India's great leap forward into technology, accompanied by dollops of government services privatization, is doing away with the late and unlamented queue, in which private citizens used to spend hours.
Change is fast becoming more and more apparent, with the individual the beneficiary. Although no statistical evidence exists on the time spent standing in queues before India's querulous and ill-tempered bureaucrats, it must have amounted to quite a bit of the lifetime of several of our ancestors, grandparents, fathers, mothers and us.
The payment of electricity bills may have been the worst - it was so bad that there was a queue to get in the queue. That is, the actual queue to pay the bill was so long that private agencies and individuals took it upon themselves to pay the bills for other people for a fee. But so many people patronized the agencies that the queues to hire the agencies were bigger than the real queue.
This is no joke. Until recently - in most places less than the last year - some members of the family were forced to take a day off from work to pay the electricity bill. The lucky ones who had aging, retired and often ill grandparents delegated. But it was a sorry sight. Paying the telephone bill was equally arduous. The problem was the monopoly status of the government in dispensing these services.
Further, any reneging or delay in payment led some slothful public sector employees to take on unmatched speed and skill to disconnect the services. Harassment to make money was their motto. Then Internet-savvy private banks came to the fore. Both telephone and electricity bills can now be paid online.

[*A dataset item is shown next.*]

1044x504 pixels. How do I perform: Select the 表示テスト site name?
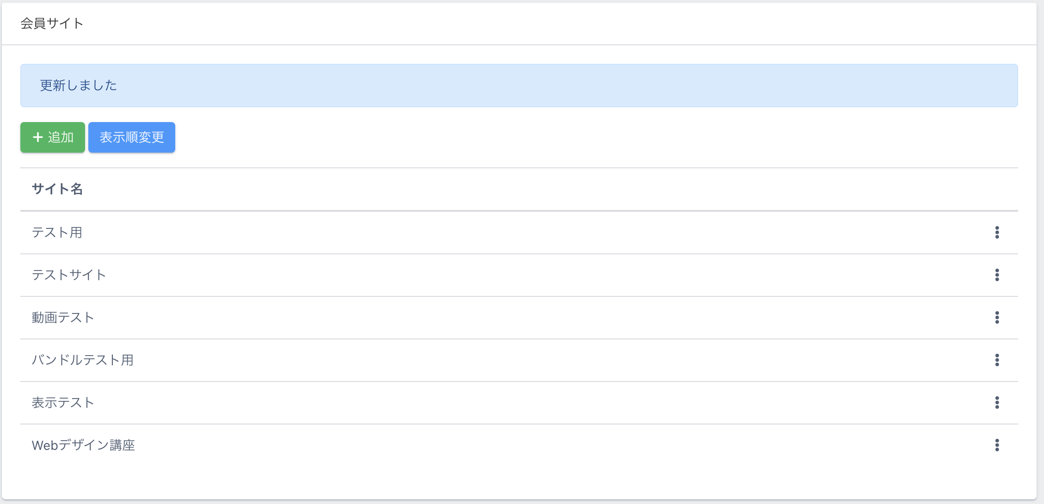(63, 403)
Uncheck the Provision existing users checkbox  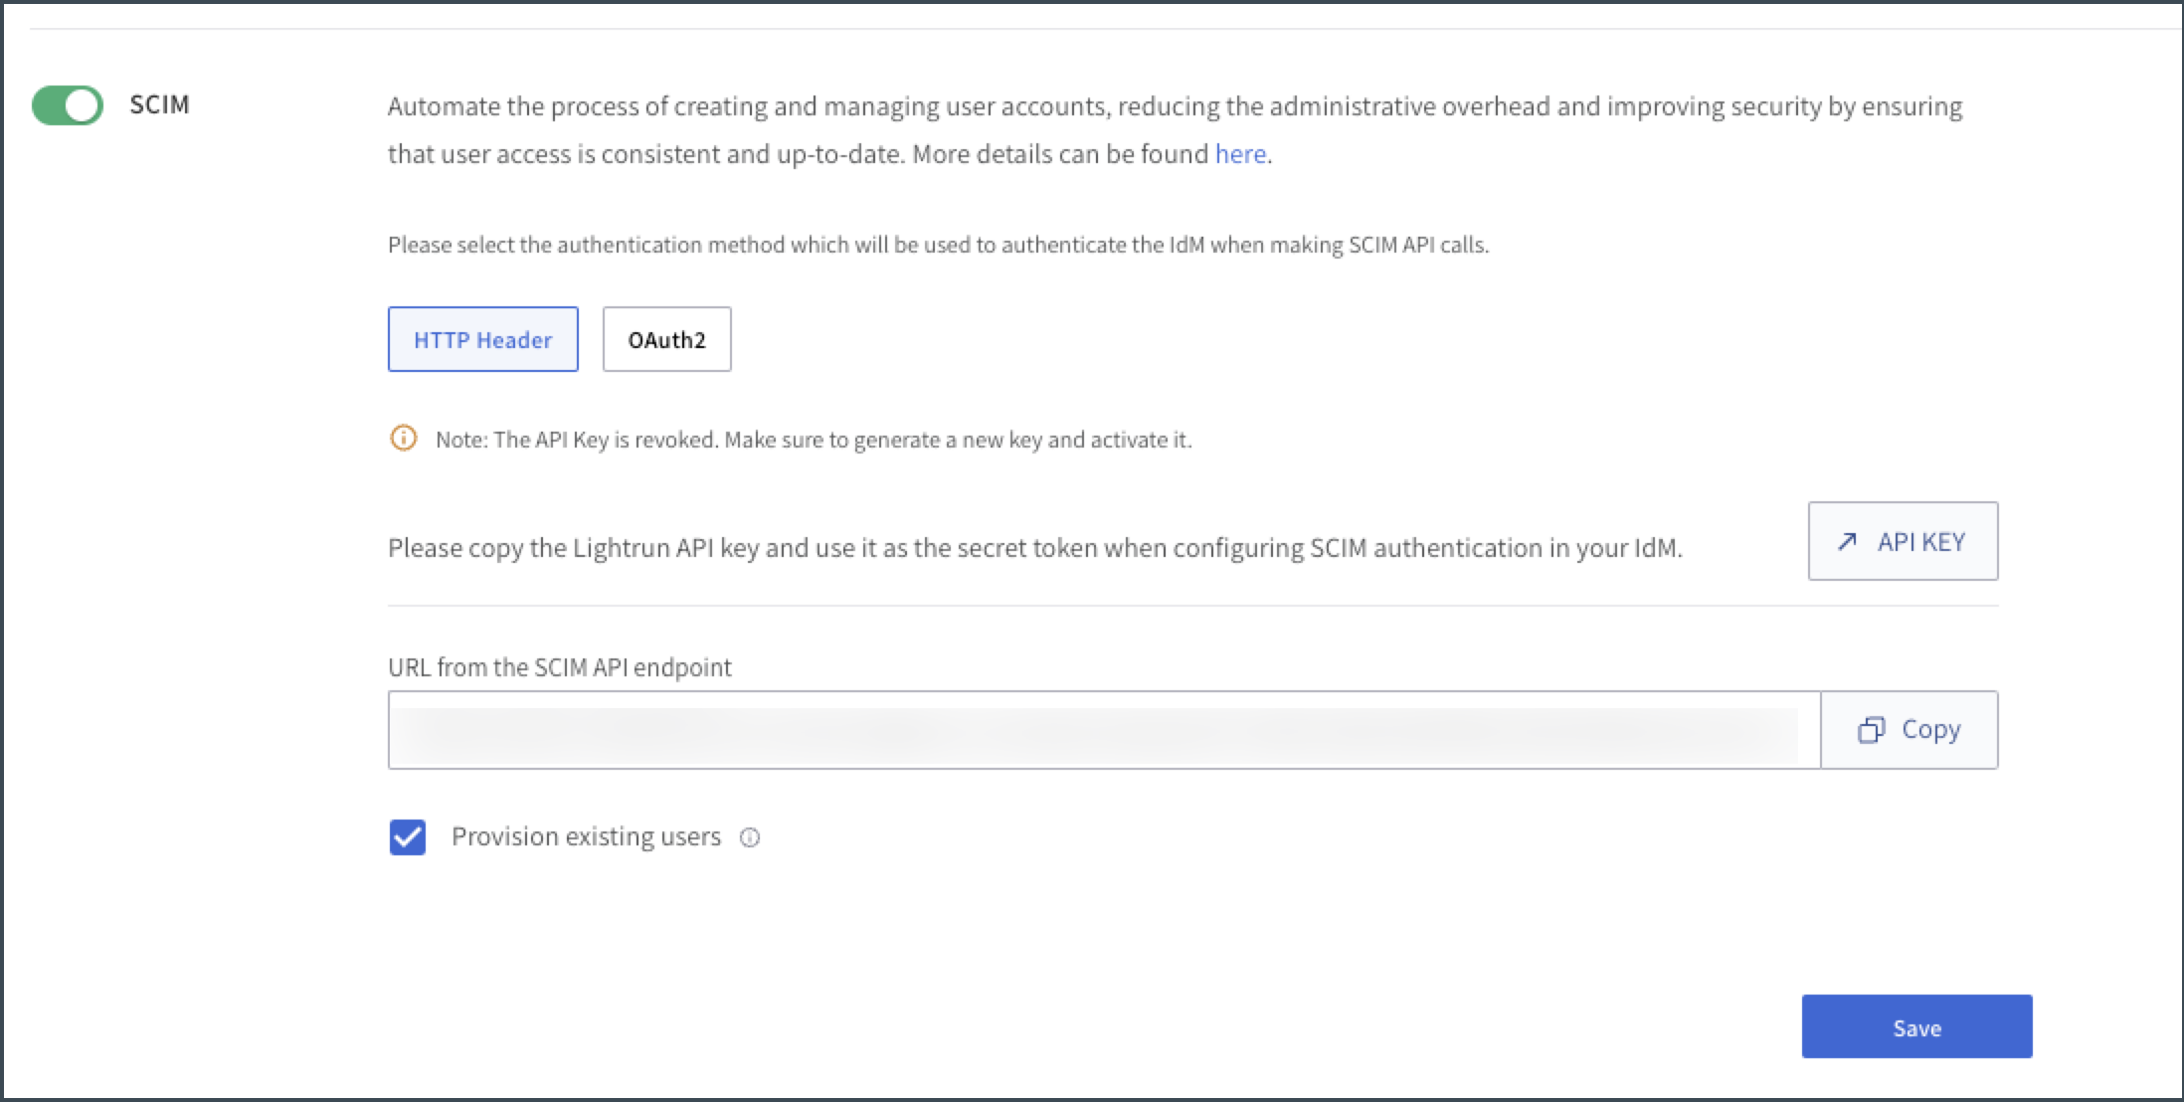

A click on the "bill payment" section from the comfort of one's home or office computer takes care of a host of services - credit cards, electricity, loan premiums, cell phone bills to name a few. The queues have disappeared and the process takes but a few minutes. Private foreign and Indian banks have further contributed their might to reducing queues - ATMs, online requests for drafts and fixed deposits have made the process of waiting for the cashier or manager at an unfriendly public bank a thing of the past.
Online share trading, with several banks acting as brokers, is catching on. The Internet has also resulted in the elimination of several other queues. Train reservations, another long drawn out affair, now are available online. So is the booking of cinema tickets, which at one time or other contributed to ever-increasing statistics of more and more Indians waiting unendingly their turn in line.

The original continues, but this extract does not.